Find the line containing "Open the Bulk Discount problem" in the material below; copy that line and all following lines exactly.
#### Source information ####
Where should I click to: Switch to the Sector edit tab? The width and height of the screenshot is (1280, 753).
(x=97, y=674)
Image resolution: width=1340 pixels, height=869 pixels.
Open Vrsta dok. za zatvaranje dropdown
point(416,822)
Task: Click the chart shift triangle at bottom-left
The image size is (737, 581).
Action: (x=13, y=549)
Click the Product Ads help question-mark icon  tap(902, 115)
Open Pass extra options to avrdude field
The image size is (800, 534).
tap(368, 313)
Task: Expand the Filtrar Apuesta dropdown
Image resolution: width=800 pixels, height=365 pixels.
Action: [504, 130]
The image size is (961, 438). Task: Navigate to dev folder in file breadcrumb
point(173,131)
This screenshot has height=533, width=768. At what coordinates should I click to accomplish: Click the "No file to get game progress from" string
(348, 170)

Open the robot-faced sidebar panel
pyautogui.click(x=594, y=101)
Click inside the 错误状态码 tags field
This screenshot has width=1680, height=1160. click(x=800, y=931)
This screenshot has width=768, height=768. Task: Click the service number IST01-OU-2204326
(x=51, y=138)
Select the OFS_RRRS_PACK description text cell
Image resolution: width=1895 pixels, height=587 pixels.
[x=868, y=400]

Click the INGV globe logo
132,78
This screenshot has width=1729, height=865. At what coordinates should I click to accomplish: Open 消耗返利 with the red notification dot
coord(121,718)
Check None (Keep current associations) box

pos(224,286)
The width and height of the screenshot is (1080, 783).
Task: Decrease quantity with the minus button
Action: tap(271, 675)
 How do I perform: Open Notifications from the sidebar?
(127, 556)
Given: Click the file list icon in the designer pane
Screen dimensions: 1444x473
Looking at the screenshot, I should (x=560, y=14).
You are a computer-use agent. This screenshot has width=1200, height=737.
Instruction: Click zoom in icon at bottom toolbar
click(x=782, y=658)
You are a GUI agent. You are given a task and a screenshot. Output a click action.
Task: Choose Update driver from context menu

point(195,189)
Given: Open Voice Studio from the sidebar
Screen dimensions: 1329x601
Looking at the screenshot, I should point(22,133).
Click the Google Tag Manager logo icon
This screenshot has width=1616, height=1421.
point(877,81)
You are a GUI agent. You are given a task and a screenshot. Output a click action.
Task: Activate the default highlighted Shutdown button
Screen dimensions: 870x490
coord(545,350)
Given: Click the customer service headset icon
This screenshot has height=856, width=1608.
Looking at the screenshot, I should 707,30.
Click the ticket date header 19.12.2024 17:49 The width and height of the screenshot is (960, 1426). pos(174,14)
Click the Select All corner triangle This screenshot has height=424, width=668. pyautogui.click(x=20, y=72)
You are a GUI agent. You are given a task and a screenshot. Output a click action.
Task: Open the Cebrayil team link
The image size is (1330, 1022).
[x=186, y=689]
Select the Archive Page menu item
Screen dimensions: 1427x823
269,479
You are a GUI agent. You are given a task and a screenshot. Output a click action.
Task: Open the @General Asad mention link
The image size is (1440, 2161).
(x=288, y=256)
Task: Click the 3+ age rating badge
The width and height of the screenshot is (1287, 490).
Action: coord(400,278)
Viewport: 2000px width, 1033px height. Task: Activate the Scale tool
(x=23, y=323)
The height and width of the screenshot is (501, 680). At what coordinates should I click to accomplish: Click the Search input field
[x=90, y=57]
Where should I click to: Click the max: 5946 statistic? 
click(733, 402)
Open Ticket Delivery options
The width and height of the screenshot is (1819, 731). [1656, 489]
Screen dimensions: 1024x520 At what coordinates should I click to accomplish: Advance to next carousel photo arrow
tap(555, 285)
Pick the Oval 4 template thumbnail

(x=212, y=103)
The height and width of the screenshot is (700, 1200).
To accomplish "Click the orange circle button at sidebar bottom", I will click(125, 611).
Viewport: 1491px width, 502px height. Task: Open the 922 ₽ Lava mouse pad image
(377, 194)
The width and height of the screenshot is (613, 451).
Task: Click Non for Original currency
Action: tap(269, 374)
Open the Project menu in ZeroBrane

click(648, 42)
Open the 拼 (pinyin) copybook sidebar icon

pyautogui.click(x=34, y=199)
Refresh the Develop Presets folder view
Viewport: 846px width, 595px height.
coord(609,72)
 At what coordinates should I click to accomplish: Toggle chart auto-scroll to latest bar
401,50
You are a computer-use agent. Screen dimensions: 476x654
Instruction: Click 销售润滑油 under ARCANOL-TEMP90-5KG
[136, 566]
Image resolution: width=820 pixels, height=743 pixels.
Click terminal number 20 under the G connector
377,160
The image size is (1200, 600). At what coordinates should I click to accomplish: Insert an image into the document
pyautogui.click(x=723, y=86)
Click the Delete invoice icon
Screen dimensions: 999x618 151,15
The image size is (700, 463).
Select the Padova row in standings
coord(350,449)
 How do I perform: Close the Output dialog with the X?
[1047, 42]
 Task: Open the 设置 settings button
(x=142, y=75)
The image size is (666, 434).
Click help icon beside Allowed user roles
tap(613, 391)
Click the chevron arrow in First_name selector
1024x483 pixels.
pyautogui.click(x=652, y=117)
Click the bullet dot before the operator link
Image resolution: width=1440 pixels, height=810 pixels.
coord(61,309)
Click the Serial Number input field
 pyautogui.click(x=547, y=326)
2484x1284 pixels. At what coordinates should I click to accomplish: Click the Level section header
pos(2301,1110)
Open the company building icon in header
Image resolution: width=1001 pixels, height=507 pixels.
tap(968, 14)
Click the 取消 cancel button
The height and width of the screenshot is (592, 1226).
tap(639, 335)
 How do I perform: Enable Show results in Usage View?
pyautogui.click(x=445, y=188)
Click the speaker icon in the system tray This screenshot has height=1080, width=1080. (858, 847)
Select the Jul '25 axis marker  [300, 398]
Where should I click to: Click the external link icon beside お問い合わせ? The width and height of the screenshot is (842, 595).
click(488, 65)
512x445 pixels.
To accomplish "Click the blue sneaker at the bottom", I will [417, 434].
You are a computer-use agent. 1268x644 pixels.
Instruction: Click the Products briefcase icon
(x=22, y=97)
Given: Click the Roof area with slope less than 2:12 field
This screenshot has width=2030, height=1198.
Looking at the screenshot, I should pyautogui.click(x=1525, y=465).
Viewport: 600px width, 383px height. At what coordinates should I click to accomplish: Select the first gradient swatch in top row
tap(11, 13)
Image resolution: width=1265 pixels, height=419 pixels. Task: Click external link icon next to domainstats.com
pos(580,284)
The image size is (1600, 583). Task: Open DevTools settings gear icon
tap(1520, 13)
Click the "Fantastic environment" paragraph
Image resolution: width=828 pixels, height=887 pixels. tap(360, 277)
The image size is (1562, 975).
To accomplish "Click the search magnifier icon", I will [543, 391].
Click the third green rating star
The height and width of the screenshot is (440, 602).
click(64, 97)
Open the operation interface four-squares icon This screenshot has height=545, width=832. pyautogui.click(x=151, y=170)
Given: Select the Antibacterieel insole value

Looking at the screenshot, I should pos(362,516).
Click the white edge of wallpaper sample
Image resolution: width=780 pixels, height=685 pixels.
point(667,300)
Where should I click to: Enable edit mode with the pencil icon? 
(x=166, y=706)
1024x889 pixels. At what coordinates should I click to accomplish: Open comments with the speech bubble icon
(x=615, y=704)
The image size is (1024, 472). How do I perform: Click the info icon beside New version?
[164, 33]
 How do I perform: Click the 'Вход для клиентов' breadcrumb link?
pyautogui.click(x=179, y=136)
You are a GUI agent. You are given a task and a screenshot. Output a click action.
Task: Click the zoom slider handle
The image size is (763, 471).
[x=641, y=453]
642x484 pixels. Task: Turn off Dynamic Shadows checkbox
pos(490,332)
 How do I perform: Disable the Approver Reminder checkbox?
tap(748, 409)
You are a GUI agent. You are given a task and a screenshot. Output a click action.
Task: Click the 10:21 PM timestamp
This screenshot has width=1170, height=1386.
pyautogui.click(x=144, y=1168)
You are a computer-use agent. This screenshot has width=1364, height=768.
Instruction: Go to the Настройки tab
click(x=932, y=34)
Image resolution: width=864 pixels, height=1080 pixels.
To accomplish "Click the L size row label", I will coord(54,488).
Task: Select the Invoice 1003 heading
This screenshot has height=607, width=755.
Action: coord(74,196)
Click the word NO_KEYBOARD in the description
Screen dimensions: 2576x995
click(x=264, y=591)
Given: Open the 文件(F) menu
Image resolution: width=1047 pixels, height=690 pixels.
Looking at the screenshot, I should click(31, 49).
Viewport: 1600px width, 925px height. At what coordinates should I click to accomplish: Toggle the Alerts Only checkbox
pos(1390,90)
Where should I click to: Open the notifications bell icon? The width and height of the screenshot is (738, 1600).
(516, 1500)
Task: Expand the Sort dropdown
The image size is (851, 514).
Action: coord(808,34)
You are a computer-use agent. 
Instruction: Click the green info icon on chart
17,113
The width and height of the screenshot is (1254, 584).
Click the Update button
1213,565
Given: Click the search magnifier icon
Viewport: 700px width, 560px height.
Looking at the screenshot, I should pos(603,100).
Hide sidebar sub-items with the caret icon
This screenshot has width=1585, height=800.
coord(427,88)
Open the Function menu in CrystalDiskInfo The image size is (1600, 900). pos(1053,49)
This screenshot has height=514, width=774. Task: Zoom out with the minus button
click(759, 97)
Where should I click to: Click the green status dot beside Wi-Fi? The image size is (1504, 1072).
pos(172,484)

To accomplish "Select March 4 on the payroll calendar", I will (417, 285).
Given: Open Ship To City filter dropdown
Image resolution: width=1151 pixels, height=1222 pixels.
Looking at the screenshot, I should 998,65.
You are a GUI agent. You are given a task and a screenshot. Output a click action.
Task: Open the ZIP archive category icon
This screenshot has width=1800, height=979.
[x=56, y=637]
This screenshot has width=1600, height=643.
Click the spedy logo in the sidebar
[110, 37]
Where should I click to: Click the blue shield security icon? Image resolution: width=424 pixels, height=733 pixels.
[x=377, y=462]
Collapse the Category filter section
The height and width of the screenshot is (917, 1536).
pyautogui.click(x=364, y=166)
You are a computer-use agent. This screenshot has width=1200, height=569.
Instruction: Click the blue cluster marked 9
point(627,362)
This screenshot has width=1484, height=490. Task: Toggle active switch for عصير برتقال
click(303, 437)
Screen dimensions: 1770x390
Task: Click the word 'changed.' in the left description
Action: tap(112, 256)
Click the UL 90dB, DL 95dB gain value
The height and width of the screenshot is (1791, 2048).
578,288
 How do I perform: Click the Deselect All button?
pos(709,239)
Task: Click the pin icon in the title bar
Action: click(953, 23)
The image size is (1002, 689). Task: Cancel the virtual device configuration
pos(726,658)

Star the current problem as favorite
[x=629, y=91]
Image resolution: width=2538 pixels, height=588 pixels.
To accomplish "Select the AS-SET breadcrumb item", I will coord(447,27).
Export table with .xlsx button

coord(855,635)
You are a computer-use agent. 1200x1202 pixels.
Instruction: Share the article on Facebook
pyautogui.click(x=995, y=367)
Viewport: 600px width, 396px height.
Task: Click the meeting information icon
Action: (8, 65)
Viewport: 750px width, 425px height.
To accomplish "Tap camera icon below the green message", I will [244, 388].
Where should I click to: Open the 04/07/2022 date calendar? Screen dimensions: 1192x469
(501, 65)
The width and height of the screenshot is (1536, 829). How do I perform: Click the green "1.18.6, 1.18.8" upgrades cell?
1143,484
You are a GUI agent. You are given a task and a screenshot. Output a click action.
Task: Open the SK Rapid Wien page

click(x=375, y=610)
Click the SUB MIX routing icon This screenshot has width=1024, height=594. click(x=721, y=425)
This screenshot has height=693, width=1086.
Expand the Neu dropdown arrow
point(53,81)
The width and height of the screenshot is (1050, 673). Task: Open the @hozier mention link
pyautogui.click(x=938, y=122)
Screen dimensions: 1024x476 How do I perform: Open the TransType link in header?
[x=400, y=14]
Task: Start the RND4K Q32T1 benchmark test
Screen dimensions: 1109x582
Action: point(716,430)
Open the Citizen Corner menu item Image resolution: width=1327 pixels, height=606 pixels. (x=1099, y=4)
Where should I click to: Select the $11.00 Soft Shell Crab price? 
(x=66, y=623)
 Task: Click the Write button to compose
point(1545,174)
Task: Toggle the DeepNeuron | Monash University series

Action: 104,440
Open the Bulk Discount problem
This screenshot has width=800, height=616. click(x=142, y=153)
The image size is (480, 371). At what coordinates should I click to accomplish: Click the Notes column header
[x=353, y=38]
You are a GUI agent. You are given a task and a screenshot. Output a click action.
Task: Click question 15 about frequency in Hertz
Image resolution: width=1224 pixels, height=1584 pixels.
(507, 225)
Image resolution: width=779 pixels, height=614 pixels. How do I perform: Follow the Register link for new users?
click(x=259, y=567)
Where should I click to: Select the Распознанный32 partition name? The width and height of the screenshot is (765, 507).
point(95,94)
####
**Problem solution**.
Open the Bulk Discount problem
This screenshot has width=800, height=616. click(x=142, y=153)
The image size is (480, 371). At what coordinates should I click to accomplish: Click the Notes column header
[x=353, y=38]
You are a GUI agent. You are given a task and a screenshot. Output a click action.
Task: Click question 15 about frequency in Hertz
Image resolution: width=1224 pixels, height=1584 pixels.
(507, 225)
Image resolution: width=779 pixels, height=614 pixels. How do I perform: Follow the Register link for new users?
click(x=259, y=567)
Where should I click to: Select the Распознанный32 partition name? The width and height of the screenshot is (765, 507).
point(95,94)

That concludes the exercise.